Gasser is a returning cornerback, while Wibbeler and Horton are also options at the corner slots.
Southridge’s special teams will feature some experienced vets. Buening lauded Taylor as one of the better punters in the area with a “thunder leg.” Fellow senior Jaylon Leon made a lot of progress from beginning to end as a kicker last season, and Buening is happy to have him back this year.
The Indiana High School Athletic Association allowed teams to begin football practice on July 6, and Southridge began activity the night evening on July 7. Buening was pleased with what he saw and thought his players, whom he hadn’t seen in months, were in pretty good shape. The most that the Southridge coaching staff had done was send their players weekly training, and Buening thought the team was excited to be back.
“Coaching takes up plenty of time without any outside challenges, and then you throw this COVID situation in there, and man, that’s a whole new animal in itself,” the eighth-year coach and first-year athletic director said said. “But it allows us to be out, allows us to be with our guys, and as I told the coaches, ‘We’re going to take each practice, enjoy every practice, enjoy every chance you’re out there. There’s a lot of things out of our control. So, we’re not going to stress those. We’re just going to work as hard we can, do the the best we can and let people make decisions as to what we can and can’t do, and when we can and can’t.”
Southridge has five home games scheduled on its docket, including the Aug. 21 opener against Linton-Stockton. Fans can watch their Raiders in action Saturday at Raider Field against the Commodores for the team’s annual scrimmage.

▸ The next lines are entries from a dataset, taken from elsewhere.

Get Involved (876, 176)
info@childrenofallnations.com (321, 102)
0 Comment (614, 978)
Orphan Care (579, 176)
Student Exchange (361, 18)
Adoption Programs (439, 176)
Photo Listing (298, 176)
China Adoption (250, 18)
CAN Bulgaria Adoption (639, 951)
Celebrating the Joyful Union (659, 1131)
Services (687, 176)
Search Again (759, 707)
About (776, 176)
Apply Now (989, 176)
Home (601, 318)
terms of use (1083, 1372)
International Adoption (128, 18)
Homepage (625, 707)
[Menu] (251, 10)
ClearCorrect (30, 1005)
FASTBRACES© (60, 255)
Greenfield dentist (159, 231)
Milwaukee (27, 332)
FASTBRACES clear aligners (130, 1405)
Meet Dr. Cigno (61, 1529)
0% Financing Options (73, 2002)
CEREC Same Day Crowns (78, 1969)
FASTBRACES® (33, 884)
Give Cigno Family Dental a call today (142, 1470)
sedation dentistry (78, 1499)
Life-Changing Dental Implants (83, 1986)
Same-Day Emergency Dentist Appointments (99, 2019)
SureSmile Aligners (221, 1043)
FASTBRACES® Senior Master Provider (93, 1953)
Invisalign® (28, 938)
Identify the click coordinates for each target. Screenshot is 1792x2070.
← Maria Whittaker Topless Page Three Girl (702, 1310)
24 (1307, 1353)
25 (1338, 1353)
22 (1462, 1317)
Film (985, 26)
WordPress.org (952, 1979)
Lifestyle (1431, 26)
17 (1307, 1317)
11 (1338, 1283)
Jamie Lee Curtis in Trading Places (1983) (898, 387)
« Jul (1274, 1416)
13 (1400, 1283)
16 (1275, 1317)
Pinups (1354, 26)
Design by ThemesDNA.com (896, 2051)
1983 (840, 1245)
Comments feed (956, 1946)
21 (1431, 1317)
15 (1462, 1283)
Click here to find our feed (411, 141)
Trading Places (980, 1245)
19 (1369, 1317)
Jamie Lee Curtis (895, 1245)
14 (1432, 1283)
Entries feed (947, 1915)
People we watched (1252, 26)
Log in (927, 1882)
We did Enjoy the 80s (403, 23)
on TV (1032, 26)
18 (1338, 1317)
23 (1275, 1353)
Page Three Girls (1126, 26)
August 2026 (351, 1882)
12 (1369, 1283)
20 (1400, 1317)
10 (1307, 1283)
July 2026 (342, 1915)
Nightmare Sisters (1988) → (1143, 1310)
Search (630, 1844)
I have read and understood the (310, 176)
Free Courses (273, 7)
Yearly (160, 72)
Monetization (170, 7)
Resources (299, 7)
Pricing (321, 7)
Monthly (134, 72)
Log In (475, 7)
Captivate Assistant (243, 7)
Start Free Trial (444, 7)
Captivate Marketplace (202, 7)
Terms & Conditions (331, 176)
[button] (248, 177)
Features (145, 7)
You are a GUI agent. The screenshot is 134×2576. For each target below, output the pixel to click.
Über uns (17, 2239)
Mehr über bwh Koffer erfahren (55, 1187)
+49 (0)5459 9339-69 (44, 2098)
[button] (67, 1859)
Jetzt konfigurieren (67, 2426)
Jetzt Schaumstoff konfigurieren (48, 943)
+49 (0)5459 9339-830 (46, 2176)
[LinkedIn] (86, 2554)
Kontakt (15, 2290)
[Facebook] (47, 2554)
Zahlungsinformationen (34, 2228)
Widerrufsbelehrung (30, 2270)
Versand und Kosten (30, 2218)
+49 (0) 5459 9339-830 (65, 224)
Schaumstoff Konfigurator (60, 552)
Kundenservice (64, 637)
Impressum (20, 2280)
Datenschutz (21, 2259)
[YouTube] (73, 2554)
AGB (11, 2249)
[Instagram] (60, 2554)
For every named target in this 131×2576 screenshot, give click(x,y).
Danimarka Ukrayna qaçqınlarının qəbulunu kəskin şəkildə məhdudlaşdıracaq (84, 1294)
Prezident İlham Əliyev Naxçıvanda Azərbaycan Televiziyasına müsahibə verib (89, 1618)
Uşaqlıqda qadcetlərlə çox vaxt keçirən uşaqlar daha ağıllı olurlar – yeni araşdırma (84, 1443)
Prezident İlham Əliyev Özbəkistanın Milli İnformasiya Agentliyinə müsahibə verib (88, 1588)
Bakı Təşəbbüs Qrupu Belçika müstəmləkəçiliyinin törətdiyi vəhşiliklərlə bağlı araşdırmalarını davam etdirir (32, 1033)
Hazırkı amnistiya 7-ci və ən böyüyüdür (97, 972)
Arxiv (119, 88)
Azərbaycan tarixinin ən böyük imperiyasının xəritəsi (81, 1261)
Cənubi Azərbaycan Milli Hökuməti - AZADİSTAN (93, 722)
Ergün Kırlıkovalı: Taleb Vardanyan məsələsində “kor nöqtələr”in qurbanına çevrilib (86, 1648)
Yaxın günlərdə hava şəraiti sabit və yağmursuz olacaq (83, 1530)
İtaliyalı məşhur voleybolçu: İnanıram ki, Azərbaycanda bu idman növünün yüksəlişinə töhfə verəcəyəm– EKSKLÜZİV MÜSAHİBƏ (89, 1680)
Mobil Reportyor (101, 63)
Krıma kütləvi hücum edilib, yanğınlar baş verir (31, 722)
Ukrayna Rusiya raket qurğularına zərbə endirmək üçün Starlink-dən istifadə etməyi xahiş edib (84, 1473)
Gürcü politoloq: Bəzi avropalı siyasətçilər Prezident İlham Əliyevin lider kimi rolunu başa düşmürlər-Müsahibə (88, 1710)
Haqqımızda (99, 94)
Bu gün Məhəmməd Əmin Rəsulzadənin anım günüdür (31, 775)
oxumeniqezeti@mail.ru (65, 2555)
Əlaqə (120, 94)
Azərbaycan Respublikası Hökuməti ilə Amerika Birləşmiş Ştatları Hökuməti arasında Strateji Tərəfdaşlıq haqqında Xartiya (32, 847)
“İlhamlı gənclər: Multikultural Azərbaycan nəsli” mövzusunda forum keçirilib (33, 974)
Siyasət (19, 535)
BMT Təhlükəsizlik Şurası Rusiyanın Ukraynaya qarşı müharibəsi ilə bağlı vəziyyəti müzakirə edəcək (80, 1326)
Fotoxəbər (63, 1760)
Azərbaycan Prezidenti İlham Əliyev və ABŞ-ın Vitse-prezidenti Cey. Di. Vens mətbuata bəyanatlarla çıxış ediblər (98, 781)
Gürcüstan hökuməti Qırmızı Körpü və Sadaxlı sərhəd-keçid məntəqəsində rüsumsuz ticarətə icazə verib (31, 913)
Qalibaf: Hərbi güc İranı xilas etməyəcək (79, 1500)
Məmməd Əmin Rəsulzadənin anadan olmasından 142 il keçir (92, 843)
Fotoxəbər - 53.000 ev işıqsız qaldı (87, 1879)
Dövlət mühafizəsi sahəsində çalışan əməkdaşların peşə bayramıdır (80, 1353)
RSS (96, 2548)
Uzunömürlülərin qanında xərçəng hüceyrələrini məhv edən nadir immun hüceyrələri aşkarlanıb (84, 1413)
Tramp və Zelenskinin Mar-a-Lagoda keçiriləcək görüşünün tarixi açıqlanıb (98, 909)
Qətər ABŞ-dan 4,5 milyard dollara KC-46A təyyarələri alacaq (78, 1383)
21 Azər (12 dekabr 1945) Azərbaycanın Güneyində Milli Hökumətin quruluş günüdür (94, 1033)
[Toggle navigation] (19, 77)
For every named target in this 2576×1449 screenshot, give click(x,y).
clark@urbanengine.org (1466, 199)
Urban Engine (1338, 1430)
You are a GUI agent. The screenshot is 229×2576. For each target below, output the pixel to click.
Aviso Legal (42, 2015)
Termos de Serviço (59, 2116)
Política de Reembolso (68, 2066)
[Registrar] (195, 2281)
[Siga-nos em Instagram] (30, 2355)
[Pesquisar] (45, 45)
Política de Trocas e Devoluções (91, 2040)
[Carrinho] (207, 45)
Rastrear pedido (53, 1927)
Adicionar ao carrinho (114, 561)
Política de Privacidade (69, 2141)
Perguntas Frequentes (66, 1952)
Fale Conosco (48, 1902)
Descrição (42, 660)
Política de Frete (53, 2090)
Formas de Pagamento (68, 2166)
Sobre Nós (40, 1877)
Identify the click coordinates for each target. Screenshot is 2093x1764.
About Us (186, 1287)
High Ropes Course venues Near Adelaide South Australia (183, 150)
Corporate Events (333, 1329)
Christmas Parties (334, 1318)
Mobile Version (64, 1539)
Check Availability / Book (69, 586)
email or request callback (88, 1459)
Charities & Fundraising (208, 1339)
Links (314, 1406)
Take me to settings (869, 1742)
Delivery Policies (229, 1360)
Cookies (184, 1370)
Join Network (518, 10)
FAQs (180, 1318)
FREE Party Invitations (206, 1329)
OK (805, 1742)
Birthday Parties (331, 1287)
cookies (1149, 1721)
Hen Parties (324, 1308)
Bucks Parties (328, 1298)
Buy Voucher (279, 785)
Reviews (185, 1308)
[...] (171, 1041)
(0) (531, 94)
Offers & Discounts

“It’s a good scrimmage because we work well together,” Buening said. “Coach (Greg Gibson) does a really good job over there. They’re a big team, usually year-in-and-year-out. They’re strong, and their goals in their scrimmage is the same as ours. We want to give kids opportunity. We want to get kids out there. We want them to play. We want them against a quality opponent. We want to see them in action. We want to be able to evaluate them individually, evaluate us as a team and we got them out of this scrimmage. So, it’s a really good mix for us. It’s a good scrimmage for us, and every year, we come out of it better than we were before we went into it.”